1. A method for treating a crude oil containing mercaptans, comprising:
contacting a crude oil feed with a treatment solution comprising a hypochlorite wherein the molar ratio of hypochlorite to mercaptan sulfur in the liquid hydrocarbon ranges from 1:1 to 10:1, whereby the hypochlorite oxidizes the mercaptans generating a treated crude oil having a reduced concentration of mercaptans of less than 50 ppm and a first concentration of chloride and a spent treatment solution containing at least a sulfur oxoacid or salt thereof, having the formula [RSOx]nY, wherein R is a hydrocarbyl group; x is an integer from 1 to 3; n is 1 or 2; and Y is hydrogen, an alkaline metal, or alkaline earth metal;
recovering the spent treatment solution and the treated crude oil;
contacting the treated crude oil with a caustic solution at a molar ratio of caustic to chloride of 0.1:1 to 50:1, generating a spent alkaline solution and an upgraded crude oil having a reduced concentration of mercaptan and a reduced concentration of chloride;
recovering the spent alkaline solution and the upgraded crude oil having a reduced concentration of mercaptan and a reduced concentration of organic chloride of less than 10 ppm.
2. The method of claim 1, further comprising treating the spent treatment solution via at least one of filtration and ion exchange to generate a first brine solution containing at least 99 wt. % as NaCl and water.
3. The method of claim 2, further comprising regenerating the first brine solution to form a regenerated hypochlorite stream.
4. The method of claim 3, further comprising routing the regenerated hypochlorite stream for use in the treatment solution.
5. The method of claim 3, wherein the first brine solution is regenerated by electrolyzing in an electrolyzer cell to form the regenerated hypochlorite stream.
6. The method of claim 5, further comprising removing at least 20% of water from the first brine solution prior to electrolyzing the brine solution in the electrolyzer cell.

(Stored items)
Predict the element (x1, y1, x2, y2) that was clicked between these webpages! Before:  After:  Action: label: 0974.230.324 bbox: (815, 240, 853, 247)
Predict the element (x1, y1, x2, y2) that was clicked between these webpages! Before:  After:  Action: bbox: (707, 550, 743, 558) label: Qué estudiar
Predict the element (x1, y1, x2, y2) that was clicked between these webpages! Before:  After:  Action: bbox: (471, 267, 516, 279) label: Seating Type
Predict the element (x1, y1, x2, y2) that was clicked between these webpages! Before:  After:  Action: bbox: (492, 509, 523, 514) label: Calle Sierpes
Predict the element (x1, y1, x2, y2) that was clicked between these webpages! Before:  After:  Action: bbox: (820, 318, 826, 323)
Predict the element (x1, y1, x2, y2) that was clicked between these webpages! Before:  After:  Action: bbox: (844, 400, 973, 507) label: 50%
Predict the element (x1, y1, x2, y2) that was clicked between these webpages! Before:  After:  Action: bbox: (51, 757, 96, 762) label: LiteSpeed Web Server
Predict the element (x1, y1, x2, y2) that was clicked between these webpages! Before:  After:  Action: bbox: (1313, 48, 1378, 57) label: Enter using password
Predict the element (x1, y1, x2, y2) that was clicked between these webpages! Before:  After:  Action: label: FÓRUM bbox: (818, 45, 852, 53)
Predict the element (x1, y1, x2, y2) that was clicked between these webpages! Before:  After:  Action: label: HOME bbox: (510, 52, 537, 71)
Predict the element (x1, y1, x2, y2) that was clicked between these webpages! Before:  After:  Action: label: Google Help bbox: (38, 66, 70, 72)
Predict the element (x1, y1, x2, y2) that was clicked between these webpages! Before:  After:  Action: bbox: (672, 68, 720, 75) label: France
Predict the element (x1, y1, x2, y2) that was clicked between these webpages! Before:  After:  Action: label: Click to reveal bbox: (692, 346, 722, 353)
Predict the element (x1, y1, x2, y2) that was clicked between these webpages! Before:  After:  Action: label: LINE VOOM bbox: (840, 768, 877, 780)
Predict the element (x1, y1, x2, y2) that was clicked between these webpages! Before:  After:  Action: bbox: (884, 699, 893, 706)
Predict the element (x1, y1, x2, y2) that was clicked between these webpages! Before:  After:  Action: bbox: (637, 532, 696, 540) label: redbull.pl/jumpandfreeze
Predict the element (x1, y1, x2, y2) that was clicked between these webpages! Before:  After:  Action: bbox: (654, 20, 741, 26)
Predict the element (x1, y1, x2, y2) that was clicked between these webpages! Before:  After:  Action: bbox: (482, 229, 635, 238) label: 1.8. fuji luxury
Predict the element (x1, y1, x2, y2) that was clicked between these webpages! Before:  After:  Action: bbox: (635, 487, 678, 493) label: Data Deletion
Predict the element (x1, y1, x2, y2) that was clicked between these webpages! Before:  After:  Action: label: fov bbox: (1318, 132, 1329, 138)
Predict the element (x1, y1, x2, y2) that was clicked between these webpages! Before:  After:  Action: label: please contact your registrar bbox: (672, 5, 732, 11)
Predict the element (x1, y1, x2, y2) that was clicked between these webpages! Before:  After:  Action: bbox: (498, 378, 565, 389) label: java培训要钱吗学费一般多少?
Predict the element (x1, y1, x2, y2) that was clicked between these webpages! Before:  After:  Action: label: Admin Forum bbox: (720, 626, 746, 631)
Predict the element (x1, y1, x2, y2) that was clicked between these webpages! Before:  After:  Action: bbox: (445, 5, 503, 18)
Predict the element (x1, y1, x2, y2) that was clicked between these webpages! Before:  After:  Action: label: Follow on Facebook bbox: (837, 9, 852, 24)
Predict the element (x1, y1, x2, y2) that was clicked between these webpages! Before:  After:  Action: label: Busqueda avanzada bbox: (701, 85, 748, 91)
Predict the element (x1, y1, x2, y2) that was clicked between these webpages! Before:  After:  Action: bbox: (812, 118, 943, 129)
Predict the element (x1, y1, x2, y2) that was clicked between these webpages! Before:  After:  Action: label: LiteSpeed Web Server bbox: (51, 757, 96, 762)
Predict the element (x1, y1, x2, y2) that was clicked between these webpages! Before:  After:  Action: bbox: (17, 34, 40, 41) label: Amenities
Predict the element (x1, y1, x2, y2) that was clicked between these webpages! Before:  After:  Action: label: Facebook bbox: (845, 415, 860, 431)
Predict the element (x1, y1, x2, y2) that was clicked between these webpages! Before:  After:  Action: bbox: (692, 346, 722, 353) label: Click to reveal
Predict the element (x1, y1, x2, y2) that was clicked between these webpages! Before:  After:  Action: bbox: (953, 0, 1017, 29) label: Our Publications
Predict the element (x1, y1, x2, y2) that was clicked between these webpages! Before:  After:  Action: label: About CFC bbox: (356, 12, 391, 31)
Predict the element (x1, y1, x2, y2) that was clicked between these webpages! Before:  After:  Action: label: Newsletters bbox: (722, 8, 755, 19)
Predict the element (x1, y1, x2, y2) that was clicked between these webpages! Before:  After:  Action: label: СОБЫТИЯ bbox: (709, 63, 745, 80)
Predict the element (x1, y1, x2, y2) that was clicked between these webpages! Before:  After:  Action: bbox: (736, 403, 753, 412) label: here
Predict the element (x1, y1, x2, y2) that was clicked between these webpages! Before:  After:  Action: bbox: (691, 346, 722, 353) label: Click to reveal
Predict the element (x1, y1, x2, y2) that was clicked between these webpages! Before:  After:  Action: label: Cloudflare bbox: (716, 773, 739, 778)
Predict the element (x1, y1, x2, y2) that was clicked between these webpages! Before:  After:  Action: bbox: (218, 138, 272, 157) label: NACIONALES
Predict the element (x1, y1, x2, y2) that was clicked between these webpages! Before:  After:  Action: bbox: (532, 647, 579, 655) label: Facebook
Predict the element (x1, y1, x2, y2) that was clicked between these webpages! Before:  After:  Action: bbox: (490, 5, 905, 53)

Exercise instructions
**a.** Copy out the stored items from the line with "626, 746, 631)" up to and including the line with "Server bbox: (51, 757, 96, 762)", with no changes.
**b.** Carry on the claims about treating crude oil that contains mercaptans, starting after the last claim shown.

The responses
**a.**
Predict the element (x1, y1, x2, y2) that was clicked between these webpages! Before:  After:  Action: label: Admin Forum bbox: (720, 626, 746, 631)
Predict the element (x1, y1, x2, y2) that was clicked between these webpages! Before:  After:  Action: bbox: (445, 5, 503, 18)
Predict the element (x1, y1, x2, y2) that was clicked between these webpages! Before:  After:  Action: label: Follow on Facebook bbox: (837, 9, 852, 24)
Predict the element (x1, y1, x2, y2) that was clicked between these webpages! Before:  After:  Action: label: Busqueda avanzada bbox: (701, 85, 748, 91)
Predict the element (x1, y1, x2, y2) that was clicked between these webpages! Before:  After:  Action: bbox: (812, 118, 943, 129)
Predict the element (x1, y1, x2, y2) that was clicked between these webpages! Before:  After:  Action: label: LiteSpeed Web Server bbox: (51, 757, 96, 762)

**b.**
7. The method of claim 3, further comprising adding a second brine solution to the electrolyzer cell to form the regenerated hypochlorite stream for use in the treatment solution.
8. The method of claim 1, wherein the crude oil feed is contacted with a treatment solution comprising sodium hypochlorite having a concentration ranging from 1 to 15 wt. %.
9. The method of claim 1, wherein the treated crude oil is contacted with a caustic solution comprising sodium hydroxide having a concentration of sodium hydroxide ranging from 0.001N to 10N.
10. The method of claim 1, wherein the crude oil feed is contacted with the treatment solution in a contact zone comprising at least one of a packed tower, a bubble tray column, a stirred mixing tank, a fiber contactor, and a rotating disc contactor.
11. The method of claim 1, wherein the crude oil feed is contacted with a treatment solution comprising a regenerated hypochlorite stream obtained from a hypochlorite regeneration unit.
12. The method of claim 1, wherein the crude oil feed is contacted with a treatment solution comprising a regenerated hypochlorite stream obtained from a hypochlorite regeneration unit.
13. The method of claim 1, wherein the crude oil feed is contacted with the treatment solution in a contact zone comprising fibers and wherein the contact of the crude oil feed with the treatment solution forms an admixture that flows over and along the fibers.
14. The method of claim 1, wherein the treated crude oil is recovered in a separation zone comprising fibers, and wherein the spent treatment solution and the treated crude oil form an admixture that flows over and along the fibers to form two liquid layers, a lower layer comprising the spent treatment solution and an upper layer comprising the treated crude oil.
15. The method of claim 1, wherein the treated crude oil is contacted with the alkaline solution in a contact zone comprising fibers and wherein the contact of the treated crude oil feed with the alkaline solution forms an admixture that flows over and along the fibers.
16. The method of claim 1, wherein the upgraded crude oil is recovered in a separation zone comprising fibers, and wherein the spent alkaline solution and the upgraded crude oil form an admixture that flows over and along the fibers to form two liquid layers, a lower layer comprising the spent alkaline solution and an upper layer comprising the upgraded crude oil.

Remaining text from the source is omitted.